Material for the task START

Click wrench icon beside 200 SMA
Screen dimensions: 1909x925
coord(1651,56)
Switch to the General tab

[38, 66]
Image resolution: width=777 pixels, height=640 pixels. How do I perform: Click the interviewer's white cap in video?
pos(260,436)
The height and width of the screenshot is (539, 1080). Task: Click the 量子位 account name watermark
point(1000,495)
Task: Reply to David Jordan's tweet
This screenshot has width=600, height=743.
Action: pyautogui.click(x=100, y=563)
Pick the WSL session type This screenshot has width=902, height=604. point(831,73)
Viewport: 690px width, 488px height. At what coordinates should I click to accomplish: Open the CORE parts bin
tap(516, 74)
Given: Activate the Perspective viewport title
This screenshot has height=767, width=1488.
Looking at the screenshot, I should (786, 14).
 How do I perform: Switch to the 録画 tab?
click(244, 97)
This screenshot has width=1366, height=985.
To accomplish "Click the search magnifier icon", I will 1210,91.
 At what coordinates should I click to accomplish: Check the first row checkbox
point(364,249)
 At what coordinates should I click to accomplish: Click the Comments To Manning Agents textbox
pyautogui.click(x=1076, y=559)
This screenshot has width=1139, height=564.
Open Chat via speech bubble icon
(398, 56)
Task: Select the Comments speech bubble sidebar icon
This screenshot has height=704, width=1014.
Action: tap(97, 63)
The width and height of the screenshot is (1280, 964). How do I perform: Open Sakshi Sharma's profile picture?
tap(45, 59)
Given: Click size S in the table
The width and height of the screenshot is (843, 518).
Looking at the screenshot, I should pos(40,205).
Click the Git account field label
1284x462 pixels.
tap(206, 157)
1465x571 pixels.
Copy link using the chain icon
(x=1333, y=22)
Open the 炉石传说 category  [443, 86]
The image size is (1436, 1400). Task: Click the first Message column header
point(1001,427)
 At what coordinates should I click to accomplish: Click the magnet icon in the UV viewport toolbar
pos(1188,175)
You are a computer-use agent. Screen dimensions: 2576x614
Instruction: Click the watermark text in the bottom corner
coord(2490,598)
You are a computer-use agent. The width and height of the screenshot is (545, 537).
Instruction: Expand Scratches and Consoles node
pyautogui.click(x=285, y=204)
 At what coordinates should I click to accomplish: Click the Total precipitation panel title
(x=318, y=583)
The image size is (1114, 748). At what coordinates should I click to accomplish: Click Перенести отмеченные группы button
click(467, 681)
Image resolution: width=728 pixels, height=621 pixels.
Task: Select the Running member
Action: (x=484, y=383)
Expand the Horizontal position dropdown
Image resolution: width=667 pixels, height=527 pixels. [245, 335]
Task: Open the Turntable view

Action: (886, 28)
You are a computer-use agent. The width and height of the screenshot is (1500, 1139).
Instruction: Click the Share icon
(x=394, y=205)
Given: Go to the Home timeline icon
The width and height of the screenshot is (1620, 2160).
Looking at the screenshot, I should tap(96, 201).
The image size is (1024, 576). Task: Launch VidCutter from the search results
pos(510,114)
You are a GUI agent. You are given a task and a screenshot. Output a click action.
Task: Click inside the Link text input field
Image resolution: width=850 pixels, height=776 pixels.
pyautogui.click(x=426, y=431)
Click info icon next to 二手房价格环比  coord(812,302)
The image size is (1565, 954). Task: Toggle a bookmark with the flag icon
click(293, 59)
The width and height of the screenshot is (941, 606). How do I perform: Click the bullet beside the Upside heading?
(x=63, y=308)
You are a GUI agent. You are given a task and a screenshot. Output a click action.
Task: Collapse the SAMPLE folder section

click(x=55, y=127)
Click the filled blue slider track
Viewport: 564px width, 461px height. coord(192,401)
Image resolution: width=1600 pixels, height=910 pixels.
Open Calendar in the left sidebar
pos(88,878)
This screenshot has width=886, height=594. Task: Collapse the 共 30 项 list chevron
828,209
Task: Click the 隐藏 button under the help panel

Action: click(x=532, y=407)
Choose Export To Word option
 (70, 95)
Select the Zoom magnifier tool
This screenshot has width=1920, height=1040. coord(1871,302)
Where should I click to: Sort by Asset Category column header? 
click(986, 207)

Material for the task END

### Work task
All the entries above must be repeated exactly as they were given.

### Expected output
Click wrench icon beside 200 SMA
Screen dimensions: 1909x925
coord(1651,56)
Switch to the General tab

[38, 66]
Image resolution: width=777 pixels, height=640 pixels. How do I perform: Click the interviewer's white cap in video?
pos(260,436)
The height and width of the screenshot is (539, 1080). Task: Click the 量子位 account name watermark
point(1000,495)
Task: Reply to David Jordan's tweet
This screenshot has width=600, height=743.
Action: pyautogui.click(x=100, y=563)
Pick the WSL session type This screenshot has width=902, height=604. point(831,73)
Viewport: 690px width, 488px height. At what coordinates should I click to accomplish: Open the CORE parts bin
tap(516, 74)
Given: Activate the Perspective viewport title
This screenshot has height=767, width=1488.
Looking at the screenshot, I should (786, 14).
 How do I perform: Switch to the 録画 tab?
click(244, 97)
This screenshot has width=1366, height=985.
To accomplish "Click the search magnifier icon", I will 1210,91.
 At what coordinates should I click to accomplish: Check the first row checkbox
point(364,249)
 At what coordinates should I click to accomplish: Click the Comments To Manning Agents textbox
pyautogui.click(x=1076, y=559)
This screenshot has width=1139, height=564.
Open Chat via speech bubble icon
(398, 56)
Task: Select the Comments speech bubble sidebar icon
This screenshot has height=704, width=1014.
Action: tap(97, 63)
The width and height of the screenshot is (1280, 964). How do I perform: Open Sakshi Sharma's profile picture?
tap(45, 59)
Given: Click size S in the table
The width and height of the screenshot is (843, 518).
Looking at the screenshot, I should pos(40,205).
Click the Git account field label
1284x462 pixels.
tap(206, 157)
1465x571 pixels.
Copy link using the chain icon
(x=1333, y=22)
Open the 炉石传说 category  [443, 86]
The image size is (1436, 1400). Task: Click the first Message column header
point(1001,427)
 At what coordinates should I click to accomplish: Click the magnet icon in the UV viewport toolbar
pos(1188,175)
You are a computer-use agent. Screen dimensions: 2576x614
Instruction: Click the watermark text in the bottom corner
coord(2490,598)
You are a computer-use agent. The width and height of the screenshot is (545, 537).
Instruction: Expand Scratches and Consoles node
pyautogui.click(x=285, y=204)
 At what coordinates should I click to accomplish: Click the Total precipitation panel title
(x=318, y=583)
The image size is (1114, 748). At what coordinates should I click to accomplish: Click Перенести отмеченные группы button
click(467, 681)
Image resolution: width=728 pixels, height=621 pixels.
Task: Select the Running member
Action: (x=484, y=383)
Expand the Horizontal position dropdown
Image resolution: width=667 pixels, height=527 pixels. [245, 335]
Task: Open the Turntable view

Action: (886, 28)
You are a computer-use agent. The width and height of the screenshot is (1500, 1139).
Instruction: Click the Share icon
(x=394, y=205)
Given: Go to the Home timeline icon
The width and height of the screenshot is (1620, 2160).
Looking at the screenshot, I should tap(96, 201).
The image size is (1024, 576). Task: Launch VidCutter from the search results
pos(510,114)
You are a GUI agent. You are given a task and a screenshot. Output a click action.
Task: Click inside the Link text input field
Image resolution: width=850 pixels, height=776 pixels.
pyautogui.click(x=426, y=431)
Click info icon next to 二手房价格环比  coord(812,302)
The image size is (1565, 954). Task: Toggle a bookmark with the flag icon
click(293, 59)
The width and height of the screenshot is (941, 606). How do I perform: Click the bullet beside the Upside heading?
(x=63, y=308)
You are a GUI agent. You are given a task and a screenshot. Output a click action.
Task: Collapse the SAMPLE folder section

click(x=55, y=127)
Click the filled blue slider track
Viewport: 564px width, 461px height. coord(192,401)
Image resolution: width=1600 pixels, height=910 pixels.
Open Calendar in the left sidebar
pos(88,878)
This screenshot has width=886, height=594. Task: Collapse the 共 30 项 list chevron
828,209
Task: Click the 隐藏 button under the help panel

Action: click(x=532, y=407)
Choose Export To Word option
 (70, 95)
Select the Zoom magnifier tool
This screenshot has width=1920, height=1040. coord(1871,302)
Where should I click to: Sort by Asset Category column header? 
click(986, 207)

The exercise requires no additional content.